Exercise instructions — Copy each of the following records line for line, without changing anything.
··· Extracted information ···
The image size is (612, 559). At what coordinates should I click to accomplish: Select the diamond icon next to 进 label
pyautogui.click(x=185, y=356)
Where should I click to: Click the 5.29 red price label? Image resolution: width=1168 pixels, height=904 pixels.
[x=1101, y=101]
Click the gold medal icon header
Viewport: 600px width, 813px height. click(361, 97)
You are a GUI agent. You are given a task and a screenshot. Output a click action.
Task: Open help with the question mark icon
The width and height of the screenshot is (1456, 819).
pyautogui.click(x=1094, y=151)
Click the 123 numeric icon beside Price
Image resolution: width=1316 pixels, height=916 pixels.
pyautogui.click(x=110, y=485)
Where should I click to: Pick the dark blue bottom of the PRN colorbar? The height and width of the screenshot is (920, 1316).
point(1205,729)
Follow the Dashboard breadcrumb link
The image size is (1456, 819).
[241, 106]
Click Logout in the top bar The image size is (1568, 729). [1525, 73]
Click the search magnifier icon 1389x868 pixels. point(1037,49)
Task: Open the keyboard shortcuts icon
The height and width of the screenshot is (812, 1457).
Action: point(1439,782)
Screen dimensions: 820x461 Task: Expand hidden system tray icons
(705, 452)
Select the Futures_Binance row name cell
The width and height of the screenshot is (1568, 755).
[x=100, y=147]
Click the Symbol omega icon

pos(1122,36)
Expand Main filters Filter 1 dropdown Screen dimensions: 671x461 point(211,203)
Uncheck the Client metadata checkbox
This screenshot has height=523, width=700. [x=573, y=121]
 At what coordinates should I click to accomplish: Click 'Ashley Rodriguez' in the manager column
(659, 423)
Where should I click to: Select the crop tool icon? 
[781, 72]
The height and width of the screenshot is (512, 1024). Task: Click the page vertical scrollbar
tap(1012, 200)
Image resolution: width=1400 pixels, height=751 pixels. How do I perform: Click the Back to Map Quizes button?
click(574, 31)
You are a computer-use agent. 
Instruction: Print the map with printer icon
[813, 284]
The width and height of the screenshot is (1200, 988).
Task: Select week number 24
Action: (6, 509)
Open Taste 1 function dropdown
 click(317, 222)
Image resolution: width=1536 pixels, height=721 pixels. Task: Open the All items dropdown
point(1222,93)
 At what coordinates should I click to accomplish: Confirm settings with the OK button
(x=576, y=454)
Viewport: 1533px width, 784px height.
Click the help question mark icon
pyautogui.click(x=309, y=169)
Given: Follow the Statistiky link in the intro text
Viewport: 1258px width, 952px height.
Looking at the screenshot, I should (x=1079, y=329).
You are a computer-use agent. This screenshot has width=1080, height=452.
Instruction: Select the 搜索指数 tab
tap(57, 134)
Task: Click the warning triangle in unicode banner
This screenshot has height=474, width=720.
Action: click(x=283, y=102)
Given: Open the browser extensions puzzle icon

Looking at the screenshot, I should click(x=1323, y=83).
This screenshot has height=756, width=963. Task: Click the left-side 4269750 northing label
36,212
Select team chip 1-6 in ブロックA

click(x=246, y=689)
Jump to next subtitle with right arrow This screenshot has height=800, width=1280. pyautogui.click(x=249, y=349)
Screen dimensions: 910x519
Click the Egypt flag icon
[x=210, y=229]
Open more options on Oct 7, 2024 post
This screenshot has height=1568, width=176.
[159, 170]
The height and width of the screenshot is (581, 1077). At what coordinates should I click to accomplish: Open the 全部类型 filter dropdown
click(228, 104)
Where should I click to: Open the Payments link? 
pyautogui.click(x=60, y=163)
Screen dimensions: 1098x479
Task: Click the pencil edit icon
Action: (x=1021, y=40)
···
Solution to the exercise —
The image size is (612, 559). At what coordinates should I click to accomplish: Select the diamond icon next to 进 label
pyautogui.click(x=185, y=356)
Where should I click to: Click the 5.29 red price label? Image resolution: width=1168 pixels, height=904 pixels.
[x=1101, y=101]
Click the gold medal icon header
Viewport: 600px width, 813px height. click(361, 97)
You are a GUI agent. You are given a task and a screenshot. Output a click action.
Task: Open help with the question mark icon
The width and height of the screenshot is (1456, 819).
pyautogui.click(x=1094, y=151)
Click the 123 numeric icon beside Price
Image resolution: width=1316 pixels, height=916 pixels.
pyautogui.click(x=110, y=485)
Where should I click to: Pick the dark blue bottom of the PRN colorbar? The height and width of the screenshot is (920, 1316).
point(1205,729)
Follow the Dashboard breadcrumb link
The image size is (1456, 819).
[241, 106]
Click Logout in the top bar The image size is (1568, 729). [1525, 73]
Click the search magnifier icon 1389x868 pixels. point(1037,49)
Task: Open the keyboard shortcuts icon
The height and width of the screenshot is (812, 1457).
Action: point(1439,782)
Screen dimensions: 820x461 Task: Expand hidden system tray icons
(705, 452)
Select the Futures_Binance row name cell
The width and height of the screenshot is (1568, 755).
[x=100, y=147]
Click the Symbol omega icon

pos(1122,36)
Expand Main filters Filter 1 dropdown Screen dimensions: 671x461 point(211,203)
Uncheck the Client metadata checkbox
This screenshot has height=523, width=700. [x=573, y=121]
 At what coordinates should I click to accomplish: Click 'Ashley Rodriguez' in the manager column
(659, 423)
Where should I click to: Select the crop tool icon? 
[781, 72]
The height and width of the screenshot is (512, 1024). Task: Click the page vertical scrollbar
tap(1012, 200)
Image resolution: width=1400 pixels, height=751 pixels. How do I perform: Click the Back to Map Quizes button?
click(574, 31)
You are a computer-use agent. 
Instruction: Print the map with printer icon
[813, 284]
The width and height of the screenshot is (1200, 988).
Task: Select week number 24
Action: (6, 509)
Open Taste 1 function dropdown
 click(317, 222)
Image resolution: width=1536 pixels, height=721 pixels. Task: Open the All items dropdown
point(1222,93)
 At what coordinates should I click to accomplish: Confirm settings with the OK button
(x=576, y=454)
Viewport: 1533px width, 784px height.
Click the help question mark icon
pyautogui.click(x=309, y=169)
Given: Follow the Statistiky link in the intro text
Viewport: 1258px width, 952px height.
Looking at the screenshot, I should (x=1079, y=329).
You are a computer-use agent. This screenshot has width=1080, height=452.
Instruction: Select the 搜索指数 tab
tap(57, 134)
Task: Click the warning triangle in unicode banner
This screenshot has height=474, width=720.
Action: click(x=283, y=102)
Given: Open the browser extensions puzzle icon

Looking at the screenshot, I should click(x=1323, y=83).
This screenshot has height=756, width=963. Task: Click the left-side 4269750 northing label
36,212
Select team chip 1-6 in ブロックA

click(x=246, y=689)
Jump to next subtitle with right arrow This screenshot has height=800, width=1280. pyautogui.click(x=249, y=349)
Screen dimensions: 910x519
Click the Egypt flag icon
[x=210, y=229]
Open more options on Oct 7, 2024 post
This screenshot has height=1568, width=176.
[159, 170]
The height and width of the screenshot is (581, 1077). At what coordinates should I click to accomplish: Open the 全部类型 filter dropdown
click(228, 104)
Where should I click to: Open the Payments link? 
pyautogui.click(x=60, y=163)
Screen dimensions: 1098x479
Task: Click the pencil edit icon
Action: (x=1021, y=40)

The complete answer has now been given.